Collection entries
----------------------------------------
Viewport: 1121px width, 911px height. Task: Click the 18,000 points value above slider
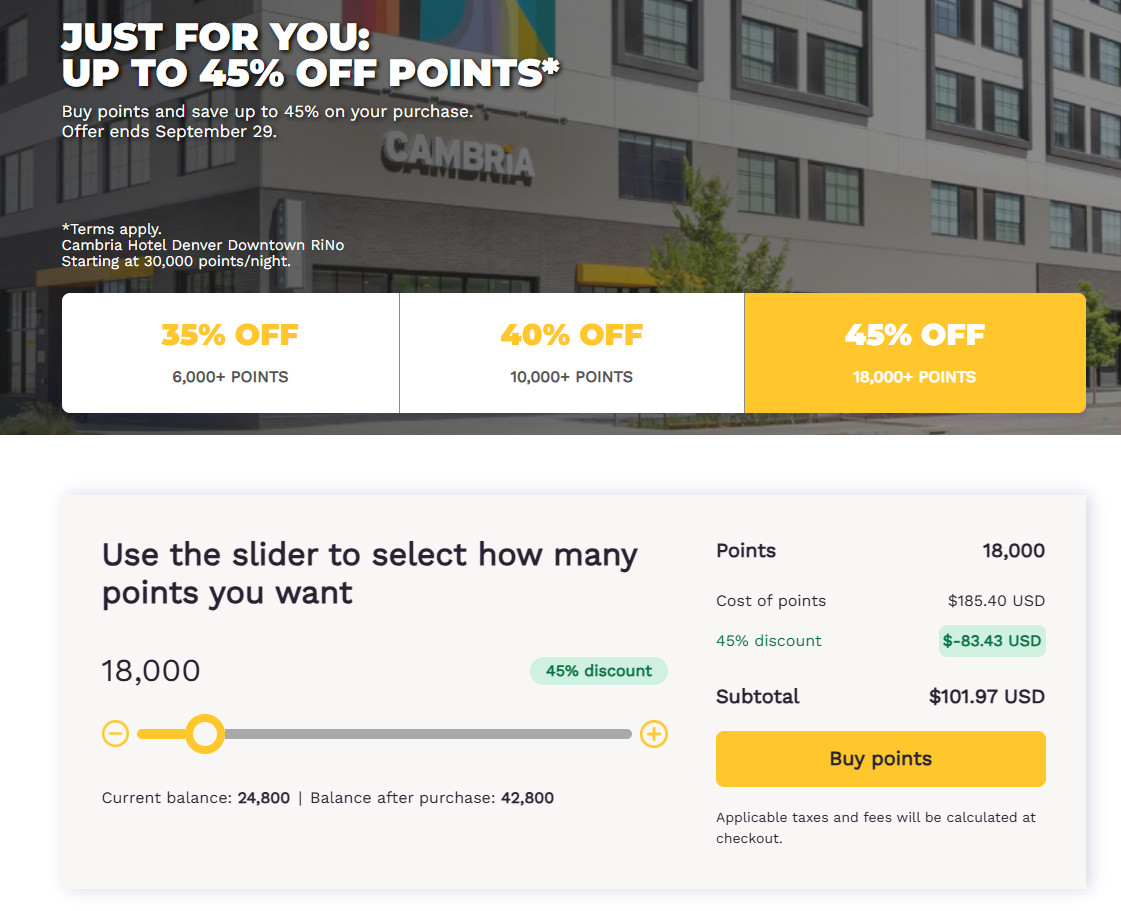point(151,671)
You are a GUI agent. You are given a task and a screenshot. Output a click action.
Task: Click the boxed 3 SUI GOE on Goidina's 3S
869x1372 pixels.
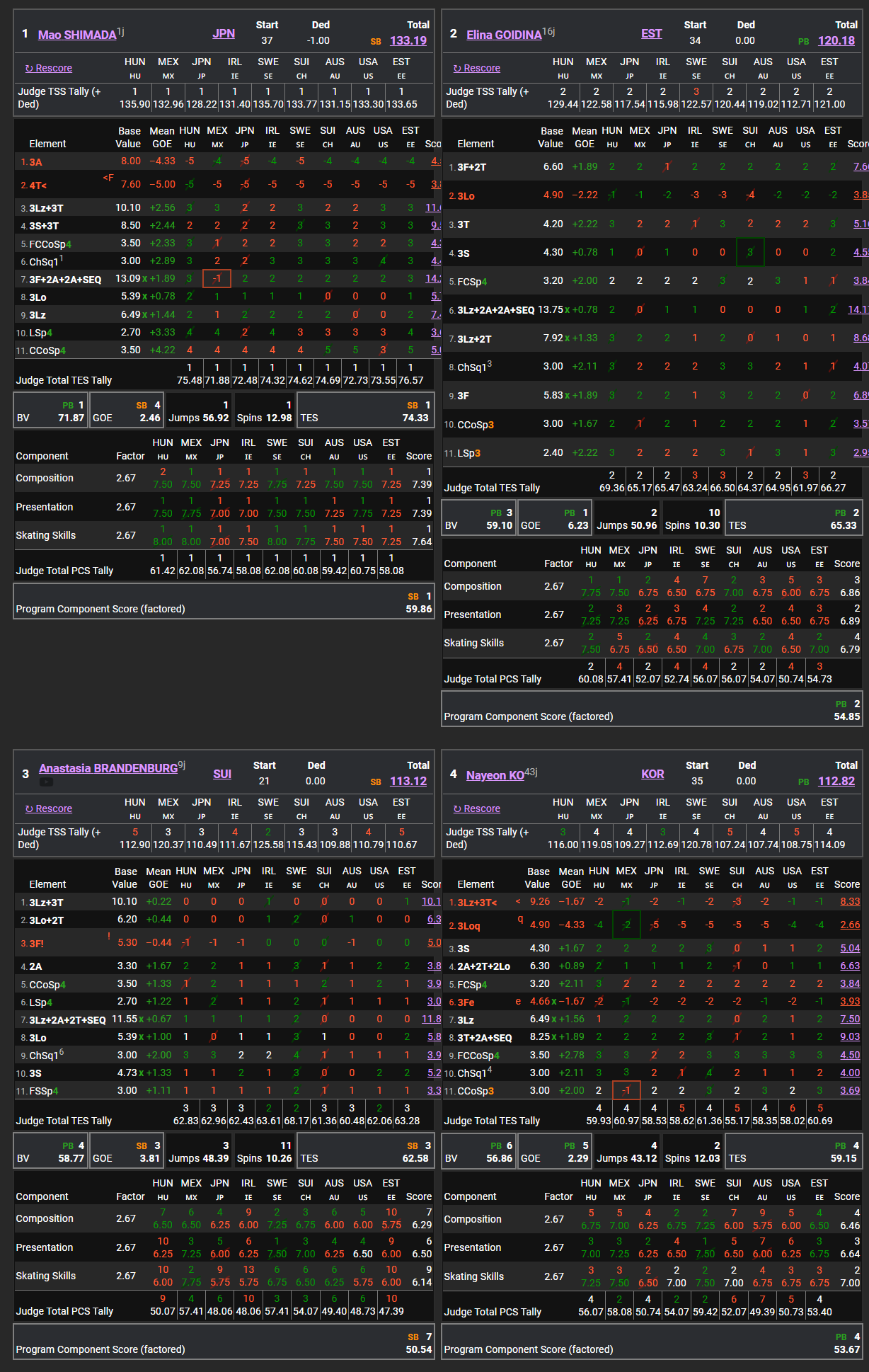[x=750, y=252]
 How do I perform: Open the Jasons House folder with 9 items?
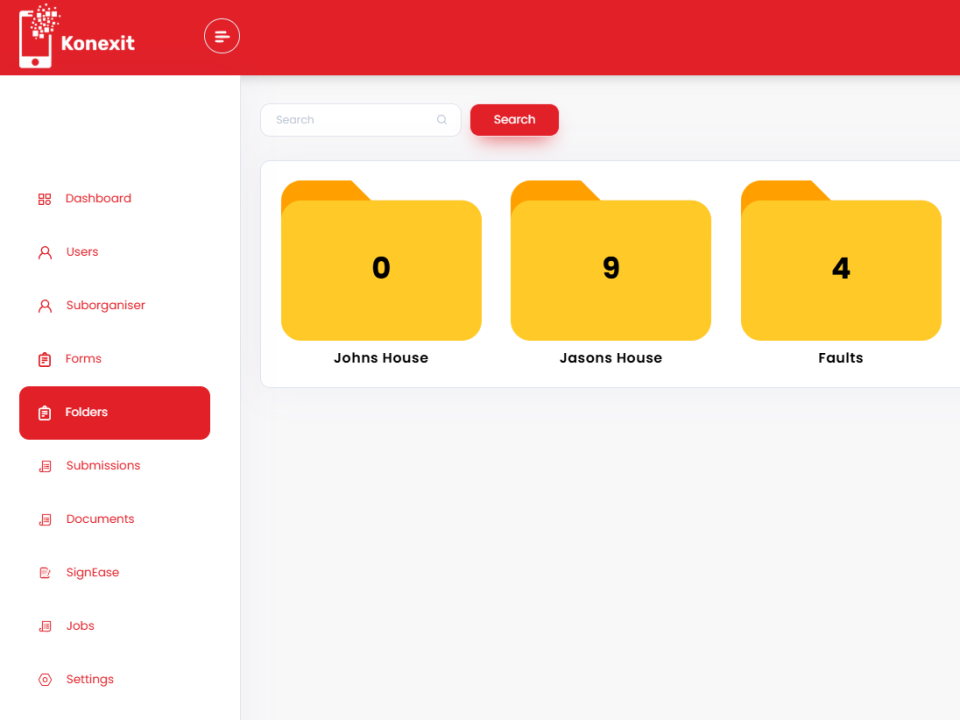pos(611,268)
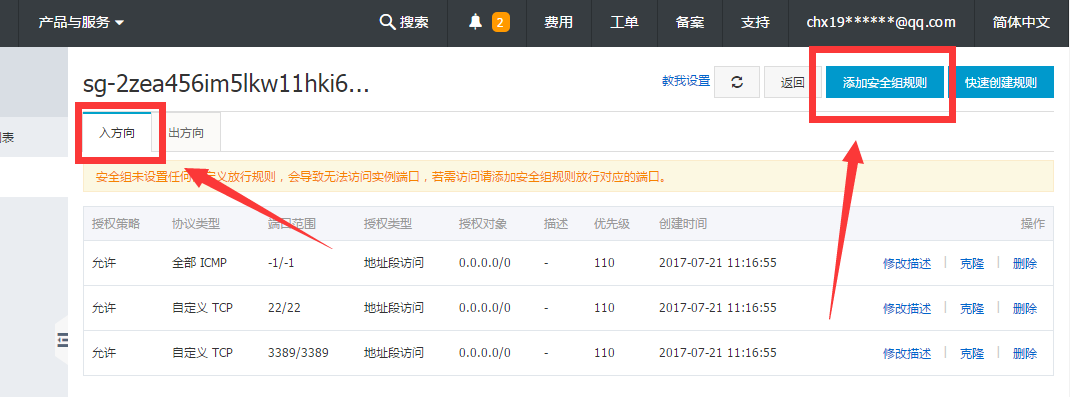Click the 添加安全组规则 button

point(884,83)
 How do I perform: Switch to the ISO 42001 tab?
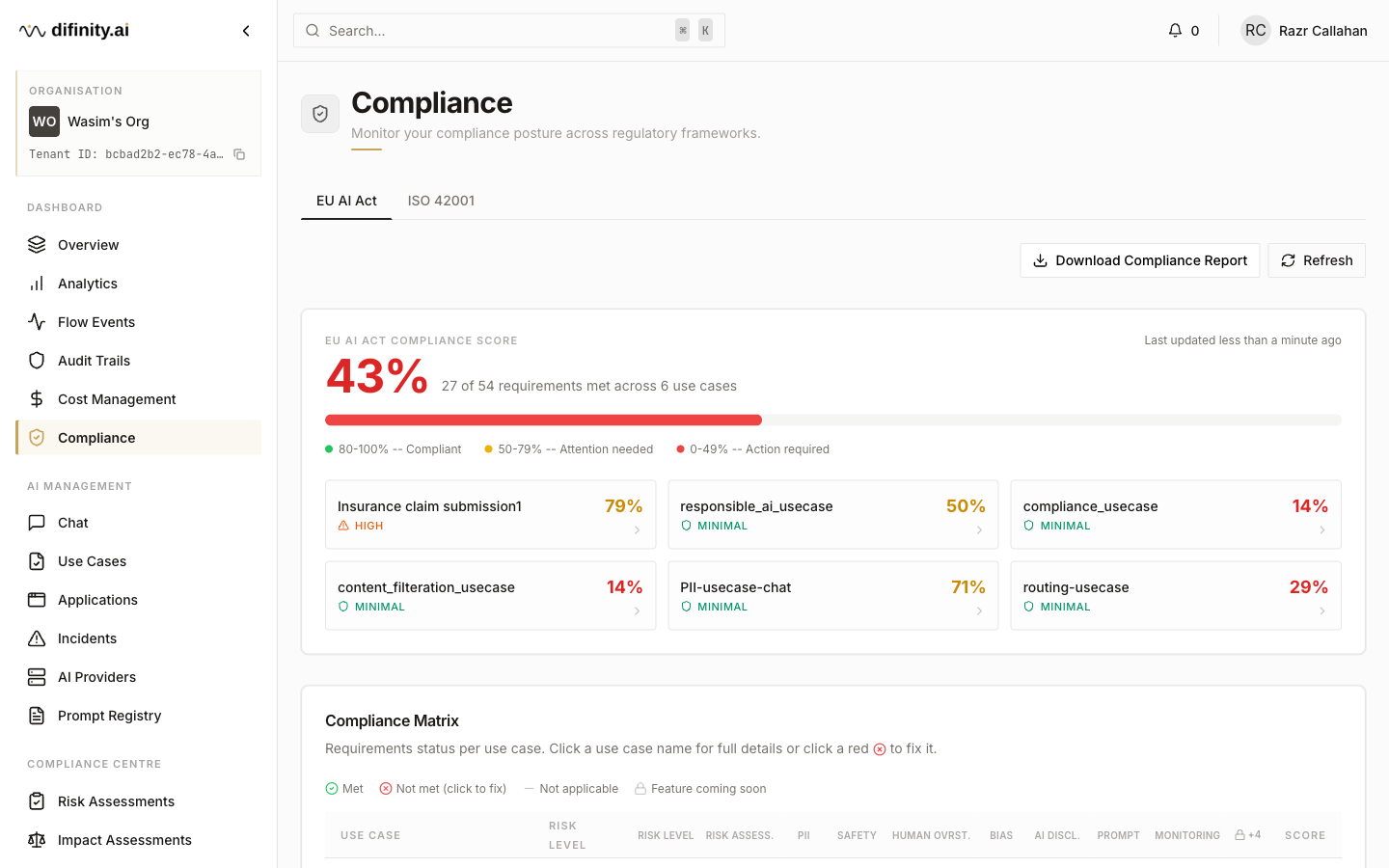[x=441, y=201]
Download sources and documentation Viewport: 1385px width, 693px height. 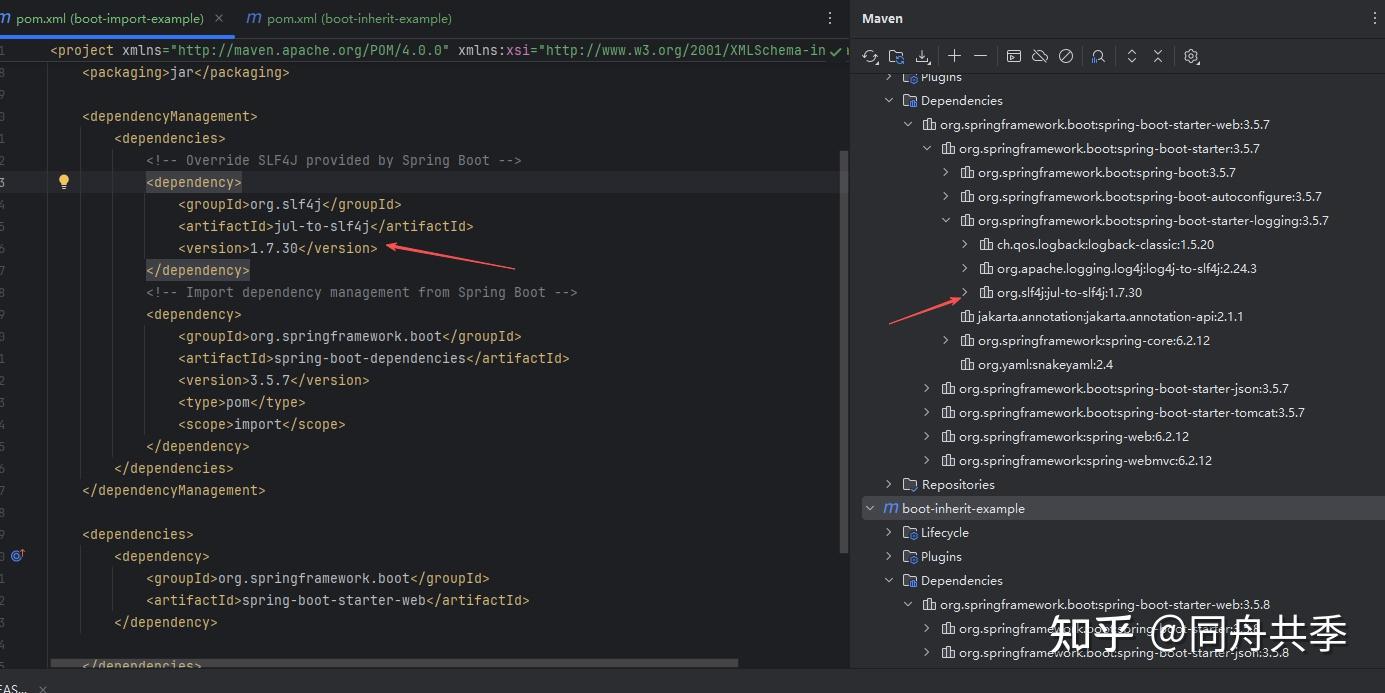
----------------------------------------
Set down the data above word for word, leaving every picture out.

Viewport: 1121px width, 911px height. Task: Click the 18,000 points value above slider
point(151,671)
You are a GUI agent. You are given a task and a screenshot. Output a click action.
Task: Click the boxed 3 SUI GOE on Goidina's 3S
869x1372 pixels.
[x=750, y=252]
 How do I perform: Open the Jasons House folder with 9 items?
pos(611,268)
Click the 添加安全组规则 button

point(884,83)
 How do I perform: Switch to the ISO 42001 tab?
[x=441, y=201]
Download sources and documentation Viewport: 1385px width, 693px height. 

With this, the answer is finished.